SMT is not applicable to all z13 engines. Specifically, the z13 processors that support SMT are zIIP engines and IFLs (the latter being an acronym for Integrated Facility for Linux -- processors dedicated to Linux workloads on z Systems servers, running either in native, "on the metal" LPARs or as virtual Linux systems in z/VM LPARs). That these engines support SMT is good from a DB2 for z/OS standpoint. zIIP engine utilization is often driven to a large extent by DB2 for z/OS DDF workloads (i.e., client-server applications that access DB2 data over network connections). DB2 for z/OS also utilizes zIIP engines for significant portions of utility processing, and (starting with DB2 10) for prefetch read and database write operations. Another reason z13 zIIP support for SMT is good for DB2: Java programs running in z/OS systems use zIIP engines, and z/OS is an increasingly popular environment for Java applications, and those applications very often involve access to data managed by DB2. z13 IFL support for SMT is great performance news for applications that run under Linux on z Systems, and many such applications interact with DB2 in an adjacent z/OS LPAR.

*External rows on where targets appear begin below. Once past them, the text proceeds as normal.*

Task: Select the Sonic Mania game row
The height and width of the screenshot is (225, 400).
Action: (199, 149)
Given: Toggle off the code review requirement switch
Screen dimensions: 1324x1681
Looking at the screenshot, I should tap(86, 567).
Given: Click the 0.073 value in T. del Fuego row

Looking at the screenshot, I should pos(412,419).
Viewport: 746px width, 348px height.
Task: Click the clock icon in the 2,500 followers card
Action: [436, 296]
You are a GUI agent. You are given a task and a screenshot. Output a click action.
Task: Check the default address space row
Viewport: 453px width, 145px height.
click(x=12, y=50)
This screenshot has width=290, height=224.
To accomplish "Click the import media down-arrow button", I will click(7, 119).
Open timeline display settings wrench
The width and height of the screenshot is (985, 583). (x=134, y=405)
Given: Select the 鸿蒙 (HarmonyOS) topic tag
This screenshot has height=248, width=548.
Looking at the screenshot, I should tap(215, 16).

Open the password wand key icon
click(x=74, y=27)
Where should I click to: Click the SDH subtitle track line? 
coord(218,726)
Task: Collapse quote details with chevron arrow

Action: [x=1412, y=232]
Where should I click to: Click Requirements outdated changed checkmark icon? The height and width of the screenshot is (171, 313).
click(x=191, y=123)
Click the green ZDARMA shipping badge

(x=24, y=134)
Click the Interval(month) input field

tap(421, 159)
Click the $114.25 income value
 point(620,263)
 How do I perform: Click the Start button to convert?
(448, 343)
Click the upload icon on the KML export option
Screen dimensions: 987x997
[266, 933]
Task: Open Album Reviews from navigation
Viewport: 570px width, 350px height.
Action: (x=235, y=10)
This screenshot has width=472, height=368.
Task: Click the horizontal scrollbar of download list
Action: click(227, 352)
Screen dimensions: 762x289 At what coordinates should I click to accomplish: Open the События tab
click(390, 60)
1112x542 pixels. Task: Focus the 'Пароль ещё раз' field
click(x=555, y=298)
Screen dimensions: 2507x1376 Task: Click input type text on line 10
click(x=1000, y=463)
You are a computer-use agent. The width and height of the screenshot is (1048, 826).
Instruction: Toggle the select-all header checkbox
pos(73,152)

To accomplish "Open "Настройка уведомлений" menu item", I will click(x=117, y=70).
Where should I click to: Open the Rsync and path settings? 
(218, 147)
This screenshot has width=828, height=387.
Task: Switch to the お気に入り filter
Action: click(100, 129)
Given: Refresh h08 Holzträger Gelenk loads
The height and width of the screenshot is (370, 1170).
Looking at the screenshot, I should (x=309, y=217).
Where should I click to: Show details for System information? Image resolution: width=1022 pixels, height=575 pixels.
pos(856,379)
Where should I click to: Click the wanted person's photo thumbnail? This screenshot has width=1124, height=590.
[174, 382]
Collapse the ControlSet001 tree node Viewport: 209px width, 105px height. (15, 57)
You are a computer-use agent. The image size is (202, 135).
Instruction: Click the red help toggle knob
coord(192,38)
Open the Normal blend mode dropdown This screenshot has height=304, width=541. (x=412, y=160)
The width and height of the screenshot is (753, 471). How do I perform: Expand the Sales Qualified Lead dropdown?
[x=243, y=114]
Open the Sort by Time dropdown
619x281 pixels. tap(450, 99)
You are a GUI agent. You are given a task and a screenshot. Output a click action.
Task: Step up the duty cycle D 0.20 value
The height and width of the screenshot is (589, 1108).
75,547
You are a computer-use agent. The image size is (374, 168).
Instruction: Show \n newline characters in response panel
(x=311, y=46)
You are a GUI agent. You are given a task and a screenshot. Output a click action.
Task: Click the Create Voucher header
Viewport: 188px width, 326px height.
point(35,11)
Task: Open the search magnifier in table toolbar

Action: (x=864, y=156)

The other "work smarter" z13 processing enhancement that I like a lot is SIMD, or Single Instruction Multiple Data. With SIMD, if the same operation needs to be performed on several data elements, the operation can be performed once for all of the data elements at the same time, versus being performed for first data element, then performed again for the second element, then again for the third, etc. Again, fellow IBMer Jim Elliott provided a nice analogy: suppose you need to get three packages of the same type from point A to point B. It would be more efficient to do that by sending all three packages in one truck, as opposed to sending three trucks carrying one package apiece. Here's the DB2 for z/OS angle: SIMD should boost the performance of two kinds of application in particular: those that are data-intensive (referring to the volume of data operated upon) and those that are compute-intensive (referring to operations performed on data elements). Put those two application characteristics together, and what do you get? Analytics (among other things). In recent years, there has been a marked increase in the use of z Systems servers for analytics applications, driven in part by the steady convergence of transactional and analytics processing. z13 SIMD technology will add fuel to this trend, and it's a trend that most definitely benefits DB2 for z/OS. Software has to be modified to take advantage of SIMD, but that work is already underway. Look for SIMD exploitation by IBM analytics tools in the near future. And, in a z/OS V2.2 system (and V2.1 with some PTFs), SIMD will be exploited by XML System Services (used for things such as schema validation when XML data is stored in DB2 for z/OS tables), by our Java SDKs (good for WebSphere Application Server), and by our COBOL and PL/I compilers.

And that, folks, is the short and sweet summary of what I most like about the z13: Big Memory (like jet fuel for DB2, and priced to sell), SMT (like multi-lane highways), and SIMD (like shipping multiple packages in one truck). There's plenty more z13 technology that is cool in its own right, but as a DB2 for z/OS specialist I'm keeping my "big three" features front-of-mind.